There is gruesome footage of Hamas slaughtering Israelis on October 7th. Yet, one of the most distressing videos I watched was just a boy trying to rub tears away with the back of his wrist, though he didn't quite make contact with his eyes, as if his hand was too heavy.
His thin arms seemed unequal to the weight of his despair.
Bearing Witness
To my dismay, some of my friends did not believe reports about the extent of Hamas’s barbarity. A particular flashpoint on social media was the claim of beheaded babies at the Kfar Aza kibbutz, which I amplified.
Soon after Israeli Defense Forces recounted recovering tiny, headless corpses, the Israeli government could not confirm the reports and an I.D.F. spokesperson declined to provide evidence on the grounds that it would be “disrespectful for the dead.” This was immediately seized upon by outlets like Al Jazeera as a confession that the reports were nothing more than malicious propaganda. The Israeli Prime Minister's Office then wised up to the bad optics of withholding proof, and reversed course on October 11th by releasing photos of bloodied and charred babies, “So that the world will see just a fraction of the horrors that Hamas carried out.”
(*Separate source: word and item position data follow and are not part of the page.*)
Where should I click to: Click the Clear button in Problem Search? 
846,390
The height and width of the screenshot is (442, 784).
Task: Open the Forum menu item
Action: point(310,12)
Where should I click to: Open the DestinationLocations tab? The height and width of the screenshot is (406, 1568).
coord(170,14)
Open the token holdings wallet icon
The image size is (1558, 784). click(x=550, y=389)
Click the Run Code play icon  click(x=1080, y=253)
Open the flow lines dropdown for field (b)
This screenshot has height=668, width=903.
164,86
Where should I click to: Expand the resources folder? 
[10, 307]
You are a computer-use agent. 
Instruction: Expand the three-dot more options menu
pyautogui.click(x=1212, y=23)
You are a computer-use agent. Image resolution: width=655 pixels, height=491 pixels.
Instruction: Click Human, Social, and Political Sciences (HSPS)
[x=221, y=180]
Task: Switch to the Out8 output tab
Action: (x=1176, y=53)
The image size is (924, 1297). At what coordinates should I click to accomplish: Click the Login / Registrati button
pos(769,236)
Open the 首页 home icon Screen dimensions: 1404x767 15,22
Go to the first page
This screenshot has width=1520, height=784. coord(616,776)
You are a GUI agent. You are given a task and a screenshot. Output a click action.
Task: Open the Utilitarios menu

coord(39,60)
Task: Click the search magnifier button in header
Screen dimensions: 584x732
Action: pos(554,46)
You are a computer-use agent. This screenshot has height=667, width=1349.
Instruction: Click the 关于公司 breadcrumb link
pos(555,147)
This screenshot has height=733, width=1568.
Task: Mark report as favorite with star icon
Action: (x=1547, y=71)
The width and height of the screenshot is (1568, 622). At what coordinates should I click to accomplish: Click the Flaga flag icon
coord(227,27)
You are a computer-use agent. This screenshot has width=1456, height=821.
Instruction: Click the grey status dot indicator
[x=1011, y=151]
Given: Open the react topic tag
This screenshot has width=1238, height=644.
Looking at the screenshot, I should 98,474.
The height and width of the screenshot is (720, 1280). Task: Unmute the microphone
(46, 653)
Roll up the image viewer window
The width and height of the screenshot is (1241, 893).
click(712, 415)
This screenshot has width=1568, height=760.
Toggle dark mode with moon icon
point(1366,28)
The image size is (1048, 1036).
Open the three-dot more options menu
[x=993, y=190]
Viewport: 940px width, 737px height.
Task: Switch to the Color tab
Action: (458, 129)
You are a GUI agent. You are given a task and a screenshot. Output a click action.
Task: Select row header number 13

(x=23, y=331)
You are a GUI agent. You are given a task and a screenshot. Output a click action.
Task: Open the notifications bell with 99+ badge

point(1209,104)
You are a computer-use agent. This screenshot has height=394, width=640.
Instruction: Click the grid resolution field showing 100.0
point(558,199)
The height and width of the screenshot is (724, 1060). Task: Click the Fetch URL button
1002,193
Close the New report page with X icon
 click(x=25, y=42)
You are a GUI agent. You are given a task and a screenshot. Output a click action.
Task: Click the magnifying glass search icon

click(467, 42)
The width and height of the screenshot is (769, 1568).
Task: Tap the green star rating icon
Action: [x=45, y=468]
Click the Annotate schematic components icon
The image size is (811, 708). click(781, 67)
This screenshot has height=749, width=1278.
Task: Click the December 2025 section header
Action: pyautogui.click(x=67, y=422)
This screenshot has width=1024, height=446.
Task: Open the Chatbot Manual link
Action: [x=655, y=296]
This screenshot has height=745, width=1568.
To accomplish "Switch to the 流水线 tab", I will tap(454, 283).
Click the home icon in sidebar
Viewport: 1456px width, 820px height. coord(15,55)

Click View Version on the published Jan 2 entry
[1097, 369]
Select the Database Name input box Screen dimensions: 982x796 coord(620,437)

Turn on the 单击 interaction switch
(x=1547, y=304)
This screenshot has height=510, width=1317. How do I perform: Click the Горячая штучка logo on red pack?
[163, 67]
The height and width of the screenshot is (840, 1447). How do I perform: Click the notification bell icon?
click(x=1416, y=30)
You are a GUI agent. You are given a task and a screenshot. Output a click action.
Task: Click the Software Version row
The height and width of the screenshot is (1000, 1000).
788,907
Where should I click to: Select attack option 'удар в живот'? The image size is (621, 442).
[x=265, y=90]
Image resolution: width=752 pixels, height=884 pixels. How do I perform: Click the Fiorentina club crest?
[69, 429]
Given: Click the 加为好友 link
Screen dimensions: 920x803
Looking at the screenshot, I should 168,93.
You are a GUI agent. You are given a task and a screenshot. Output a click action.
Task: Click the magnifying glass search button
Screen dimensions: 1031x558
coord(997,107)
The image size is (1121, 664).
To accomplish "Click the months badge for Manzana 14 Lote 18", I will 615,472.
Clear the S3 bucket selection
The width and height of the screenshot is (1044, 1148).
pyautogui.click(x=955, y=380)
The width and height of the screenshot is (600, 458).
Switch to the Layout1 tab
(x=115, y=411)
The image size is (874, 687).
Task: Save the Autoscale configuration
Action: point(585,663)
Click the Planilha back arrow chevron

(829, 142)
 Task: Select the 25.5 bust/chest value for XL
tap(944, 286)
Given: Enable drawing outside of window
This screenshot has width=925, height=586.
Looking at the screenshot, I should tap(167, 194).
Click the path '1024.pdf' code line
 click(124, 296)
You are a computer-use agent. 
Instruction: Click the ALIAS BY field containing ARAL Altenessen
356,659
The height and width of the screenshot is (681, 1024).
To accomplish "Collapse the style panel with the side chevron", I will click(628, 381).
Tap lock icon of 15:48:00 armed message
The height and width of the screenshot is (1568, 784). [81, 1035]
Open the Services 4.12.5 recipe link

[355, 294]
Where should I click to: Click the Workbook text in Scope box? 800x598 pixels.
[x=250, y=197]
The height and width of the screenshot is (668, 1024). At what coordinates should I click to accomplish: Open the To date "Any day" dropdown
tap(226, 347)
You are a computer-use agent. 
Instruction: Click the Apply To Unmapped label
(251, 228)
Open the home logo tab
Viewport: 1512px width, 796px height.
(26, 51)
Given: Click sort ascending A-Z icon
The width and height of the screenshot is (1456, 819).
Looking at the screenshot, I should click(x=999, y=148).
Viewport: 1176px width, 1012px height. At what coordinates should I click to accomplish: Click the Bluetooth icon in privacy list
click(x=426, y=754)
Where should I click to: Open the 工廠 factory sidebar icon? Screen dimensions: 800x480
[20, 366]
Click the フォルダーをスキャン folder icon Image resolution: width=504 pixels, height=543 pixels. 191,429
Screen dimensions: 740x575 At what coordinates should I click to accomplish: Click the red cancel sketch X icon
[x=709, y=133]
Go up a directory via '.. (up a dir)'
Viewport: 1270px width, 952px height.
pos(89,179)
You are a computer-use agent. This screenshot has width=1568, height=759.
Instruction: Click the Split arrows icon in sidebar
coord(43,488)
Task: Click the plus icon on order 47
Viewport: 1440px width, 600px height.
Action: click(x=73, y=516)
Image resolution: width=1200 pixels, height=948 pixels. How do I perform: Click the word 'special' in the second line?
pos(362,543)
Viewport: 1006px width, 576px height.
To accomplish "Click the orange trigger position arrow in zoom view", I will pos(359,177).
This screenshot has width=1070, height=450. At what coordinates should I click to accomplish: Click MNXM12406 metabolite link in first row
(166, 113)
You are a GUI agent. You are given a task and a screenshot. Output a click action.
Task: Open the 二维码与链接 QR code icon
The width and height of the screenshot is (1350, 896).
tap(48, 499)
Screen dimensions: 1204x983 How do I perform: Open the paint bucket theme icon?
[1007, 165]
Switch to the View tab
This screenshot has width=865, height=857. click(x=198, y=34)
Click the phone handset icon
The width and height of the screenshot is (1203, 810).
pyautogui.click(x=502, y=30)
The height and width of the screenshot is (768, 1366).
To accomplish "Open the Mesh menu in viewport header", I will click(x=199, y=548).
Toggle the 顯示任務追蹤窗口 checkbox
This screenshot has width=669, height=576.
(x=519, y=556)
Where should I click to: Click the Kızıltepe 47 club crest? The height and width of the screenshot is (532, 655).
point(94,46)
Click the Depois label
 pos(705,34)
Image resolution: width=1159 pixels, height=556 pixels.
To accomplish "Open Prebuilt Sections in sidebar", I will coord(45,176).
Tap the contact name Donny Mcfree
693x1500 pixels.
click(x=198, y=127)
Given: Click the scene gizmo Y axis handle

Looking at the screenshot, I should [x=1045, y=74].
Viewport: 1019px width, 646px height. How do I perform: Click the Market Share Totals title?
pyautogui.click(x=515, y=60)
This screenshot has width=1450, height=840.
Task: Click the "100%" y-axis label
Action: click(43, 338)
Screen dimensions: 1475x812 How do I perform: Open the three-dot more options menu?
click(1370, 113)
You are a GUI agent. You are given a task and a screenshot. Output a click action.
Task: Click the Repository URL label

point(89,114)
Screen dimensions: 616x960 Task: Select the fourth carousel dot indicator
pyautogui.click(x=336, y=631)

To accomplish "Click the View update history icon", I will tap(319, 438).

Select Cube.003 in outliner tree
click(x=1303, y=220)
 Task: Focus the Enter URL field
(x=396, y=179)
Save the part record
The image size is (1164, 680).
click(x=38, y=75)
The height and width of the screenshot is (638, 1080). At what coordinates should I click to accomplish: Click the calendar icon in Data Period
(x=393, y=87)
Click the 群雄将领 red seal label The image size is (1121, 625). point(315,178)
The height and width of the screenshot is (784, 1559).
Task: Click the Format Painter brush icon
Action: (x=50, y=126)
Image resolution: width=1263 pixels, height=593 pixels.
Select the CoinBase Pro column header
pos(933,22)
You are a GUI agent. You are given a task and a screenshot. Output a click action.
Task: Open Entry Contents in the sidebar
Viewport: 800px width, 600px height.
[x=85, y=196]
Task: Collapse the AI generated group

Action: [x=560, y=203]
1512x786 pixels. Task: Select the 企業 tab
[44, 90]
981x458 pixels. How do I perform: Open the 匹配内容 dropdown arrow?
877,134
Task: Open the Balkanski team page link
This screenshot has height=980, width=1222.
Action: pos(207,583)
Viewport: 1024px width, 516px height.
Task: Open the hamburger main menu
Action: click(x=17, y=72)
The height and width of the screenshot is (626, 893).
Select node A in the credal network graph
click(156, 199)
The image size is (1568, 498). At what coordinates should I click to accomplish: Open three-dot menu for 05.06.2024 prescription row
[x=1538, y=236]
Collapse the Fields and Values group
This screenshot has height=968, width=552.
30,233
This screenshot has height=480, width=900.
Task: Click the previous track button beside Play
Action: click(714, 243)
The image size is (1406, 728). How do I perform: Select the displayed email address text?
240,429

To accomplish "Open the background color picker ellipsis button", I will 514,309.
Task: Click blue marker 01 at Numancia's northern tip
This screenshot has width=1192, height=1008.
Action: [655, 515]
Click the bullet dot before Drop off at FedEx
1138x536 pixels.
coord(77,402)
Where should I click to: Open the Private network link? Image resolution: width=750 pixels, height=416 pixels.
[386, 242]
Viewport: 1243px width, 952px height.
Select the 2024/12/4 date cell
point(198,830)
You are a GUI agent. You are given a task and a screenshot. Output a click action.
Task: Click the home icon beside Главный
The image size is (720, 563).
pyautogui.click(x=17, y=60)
Later in October, the I.D.F. invited journalists like The Atlantic’s Graeme Wood to view “a grisly matinee screening of 43 minutes of raw footage from Hamas's October 7 attack” compiled from the murderers' body cams and cell phones, and explained to the assembled journalists that they chose to show Hamas’s snuff films out of necessity, because, “What we shared with you, you should know it.” Wood relayed how an audience member heaved a little when terrorists lobbed a grenade at a father and his young sons in their pajamas. “The boys are covered in blood, and one appears to have lost an eye. They go to their kitchen and cry for their mother. One of the boys howls, ‘Why am I alive?’ and ‘Daddy, daddy.’ One says, ‘I think we are going to die.’ The terrorist who killed their father comes in, and while they weep, he raids their fridge.” But the most disturbing moment for Wood was not gory:
The clip is just a phone call—placed by a terrorist to his family back in Gaza. He tells his father that he is calling from a Jewish woman’s phone. (The phone recorded the call.) He tells his father that his son is now a “hero” and that “I killed 10 Jews with my own hands.” And he tells his family, about a dozen times, that they should open up WhatsApp on his phone, because he has sent photographs to prove what he has done. “Put on Mom!” he says. “Your son is a hero!”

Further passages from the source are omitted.